Problem:
Rewrite the items from the line containing "You are a GUI" through the end of the items, inclusive, substituting "screen image" for "screenshot" and changing nothing else. Please leave the pictures out of your answer.

(Word and element location data)
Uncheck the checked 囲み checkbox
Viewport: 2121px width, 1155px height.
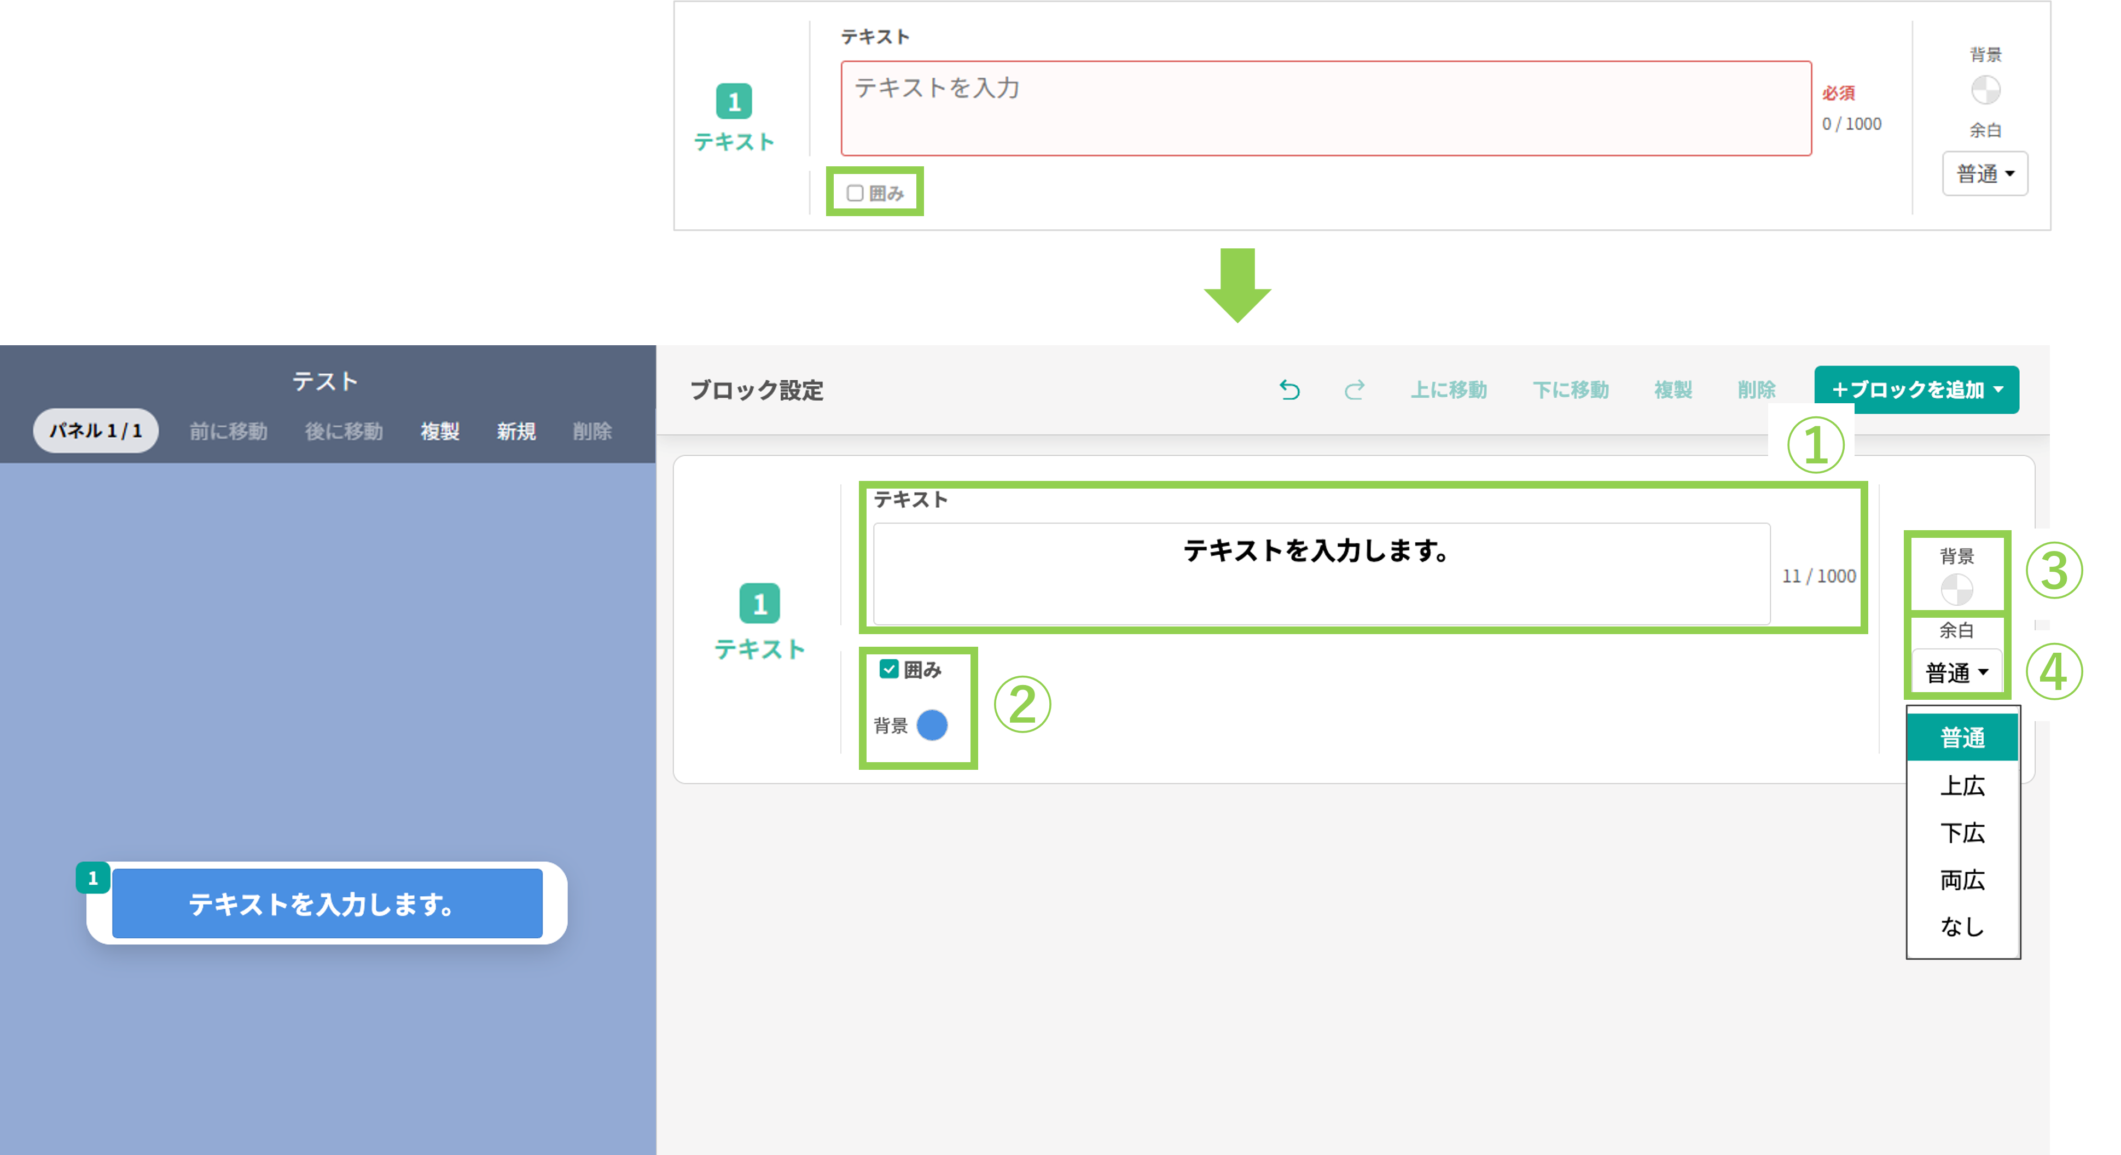coord(888,668)
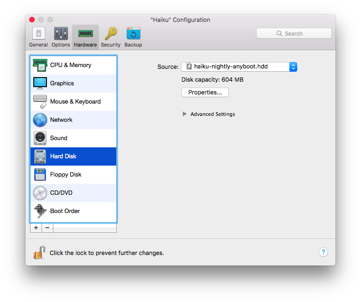Screen dimensions: 361x302
Task: Open Boot Order checkered flag icon
Action: point(40,211)
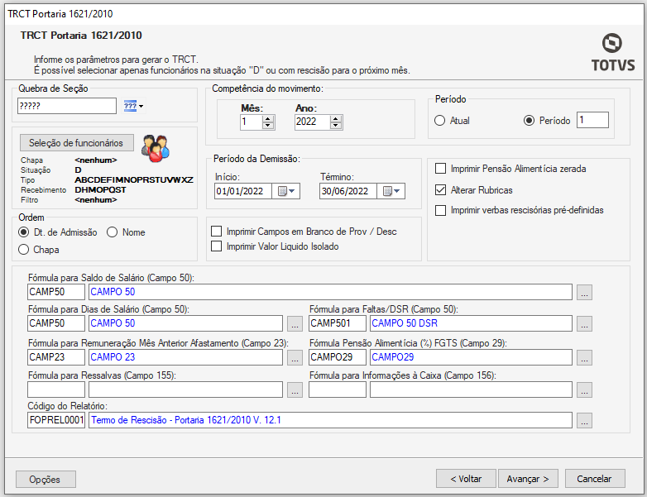The height and width of the screenshot is (497, 647).
Task: Browse formula for Faltas/DSR field
Action: 584,323
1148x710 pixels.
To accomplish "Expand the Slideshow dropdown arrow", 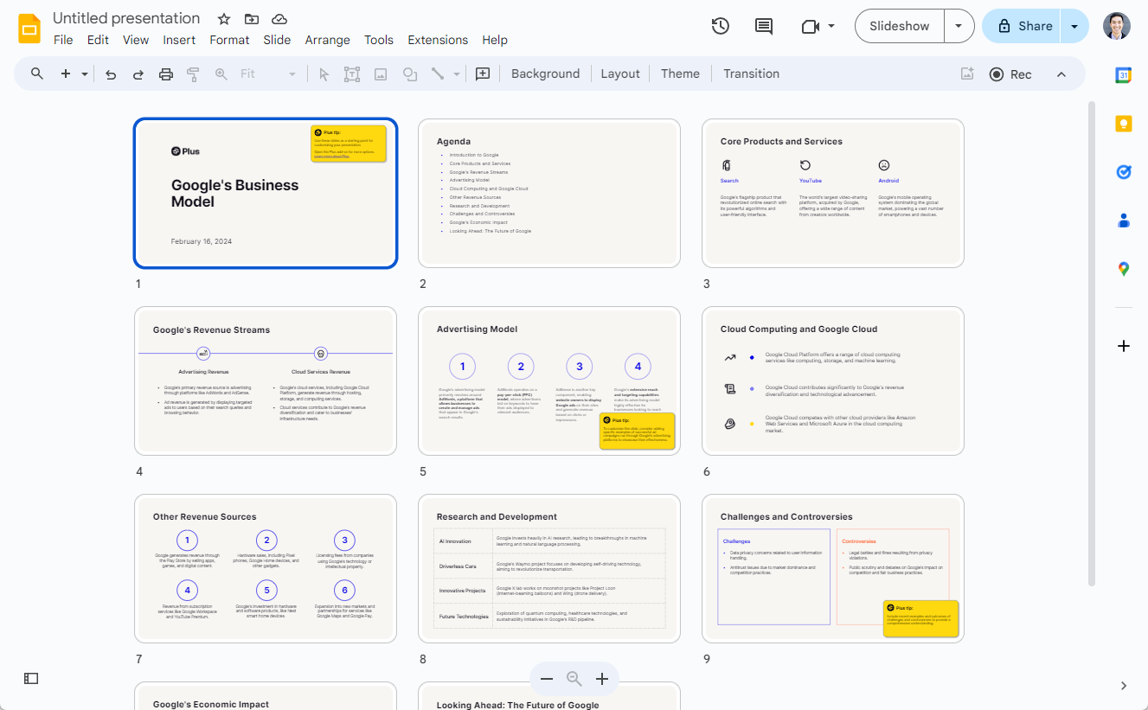I will (959, 26).
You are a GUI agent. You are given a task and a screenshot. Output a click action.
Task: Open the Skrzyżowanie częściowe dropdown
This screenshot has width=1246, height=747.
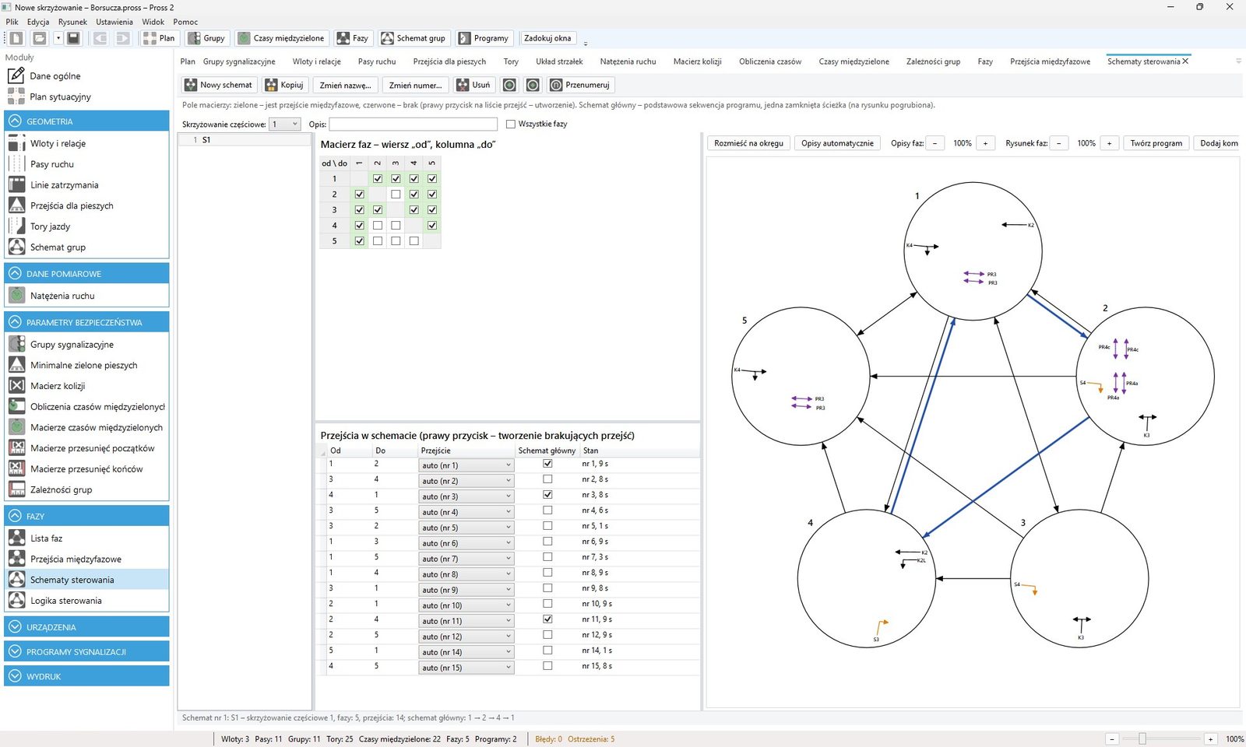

Solution below:
You are a GUI agent. You are given a task and a screen image. Output a click action.
Task: Open the Skrzyżowanie częściowe dropdown
This screen image has width=1246, height=747.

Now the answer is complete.